28   Medical and related expenses
(1)  An existing claim is exempt from the operation of section 59A (Limit on payment of compensation) of the 1987 Act in respect of the following compensation until the injured worker reaches retiring age:
(a)  compensation payable to an injured worker under Division 3 of Part 3 of the 1987 Act if the worker’s injury has resulted in permanent impairment of greater than 20%,
(b)  compensation payable in respect of the provision of crutches, artificial members, eyes or teeth and other artificial aids or spectacles (including hearing aids and hearing aid batteries),
(c)  compensation payable in respect of the modification of a worker’s home or vehicle.
(2)  A worker’s injury is considered to have resulted in permanent impairment of greater than 20% only if the injury has resulted in permanent impairment and:
(a)  the degree of permanent impairment has been assessed for the purposes of Division 4 of Part 3 of the 1987 Act to be greater than 20%, or
(b)  an assessment of the degree of permanent impairment is pending and has not been made because an approved medical specialist has declined to make the assessment on the basis that maximum medical improvement has not been reached and the degree of permanent impairment is not fully ascertainable, or
Note—
Paragraph (b) no longer applies once the degree of permanent impairment has been assessed.
(c)  the insurer is satisfied that the degree of permanent impairment is likely to be greater than 20%.
(3)  In this clause:
retiring age has the same meaning as in section 52 of the 1987 Act.
29   Secondary surgery
(1)  An existing claim is exempt from the operation of section 59A (Limit on payment of compensation) of the 1987 Act in respect of compensation for the cost of secondary surgery.
(2)  Surgery is secondary surgery if:
(a)  the surgery is directly consequential on earlier surgery and affects a part of the body affected by the earlier surgery, and
(b)  the surgery is approved by the insurer within 2 years after the earlier surgery was approved (or is approved later than that pursuant to the determination of a dispute that arose within that 2 years).
(3)  This clause does not affect the requirements of section 60 of the 1987 Act (including, for example, the requirement for the prior approval of the insurer for secondary surgery).
Note—
This clause only creates an exception from section 59A of the 1987 Act in respect of compensation for secondary surgery that would have been payable (had it not been for section 59A) as part of the original claim for compensation. It does not relate to surgery for an injury that gives rise to a separate claim for compensation.
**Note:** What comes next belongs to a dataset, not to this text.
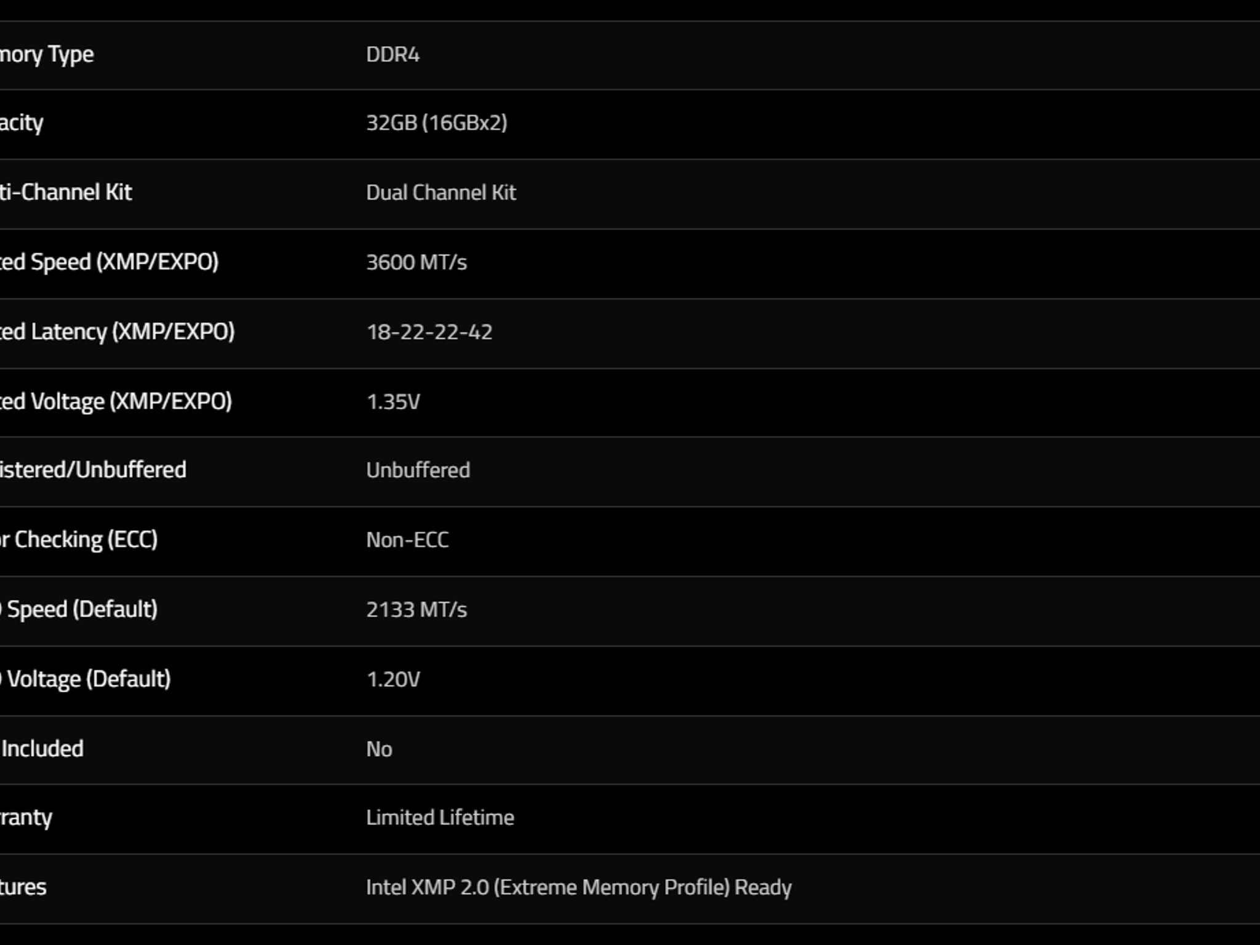Select the 1.20V default voltage value

point(393,679)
30   Stay of work capacity decisions
(1)  A review under section 44 (Review of work capacity decisions) of the 1987 Act of a work capacity decision made in respect of an existing claim operates to stay the decision that is the subject of the review and prevents the taking of action by an insurer based on the decision while the decision is stayed.
(2)  This clause applies to an internal review under section 44 (1) (a) of the 1987 Act only if the application for internal review is made by the worker within 30 days after the worker receives notice from the insurer of the work capacity decision to be reviewed.
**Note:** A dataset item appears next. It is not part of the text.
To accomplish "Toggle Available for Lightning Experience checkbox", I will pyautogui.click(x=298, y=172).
(3)  The stay under this clause operates from the time the application for review is made until the worker is notified of the findings of the review (or the application for review is withdrawn).
(4)  This clause applies despite section 44 (4) of the 1987 Act, which is deemed to be amended to the extent necessary to give effect to this clause.
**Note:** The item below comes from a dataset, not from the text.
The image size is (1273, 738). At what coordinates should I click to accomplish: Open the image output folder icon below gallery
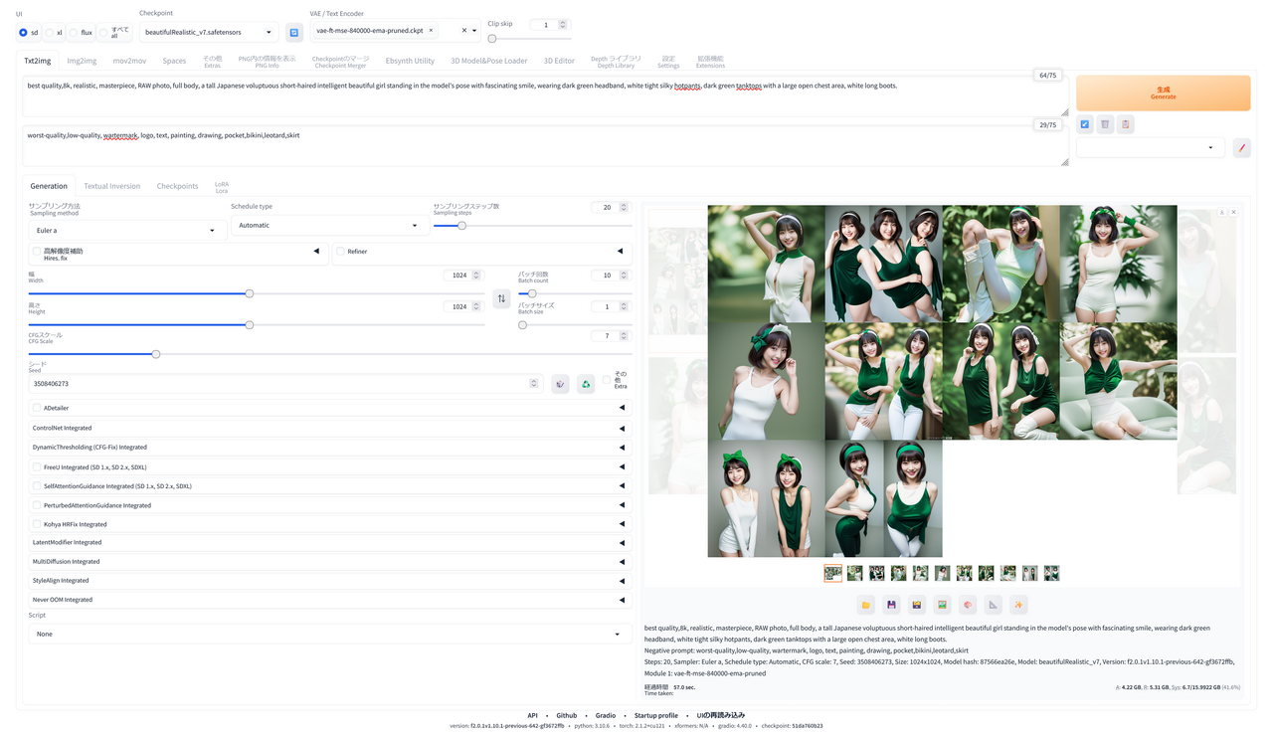tap(865, 604)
31   Time for work capacity assessment
(1)  The amendment of clause 17 of this Schedule by the Workers Compensation Amendment (Existing Claims) Regulation 2014 takes effect as from 31 March 2014.
(2)  A work capacity assessment conducted by an insurer under clause 8 of Part 19H of Schedule 6 to the 1987 Act that would have been validly conducted had the amendment referred to in subclause (1) been made before the work capacity assessment was conducted is taken to have been validly conducted.
sch 8: Ins 2012 (468), Sch 1 [3]. Am 2012 (480), Sch 1 [5]; 2012 (665), Sch 1 [1] [2]; 2013 (731), Sch 1; 2014 (587), Sch 1 [1]–[3]; 2015 (509), Sch [1] [2].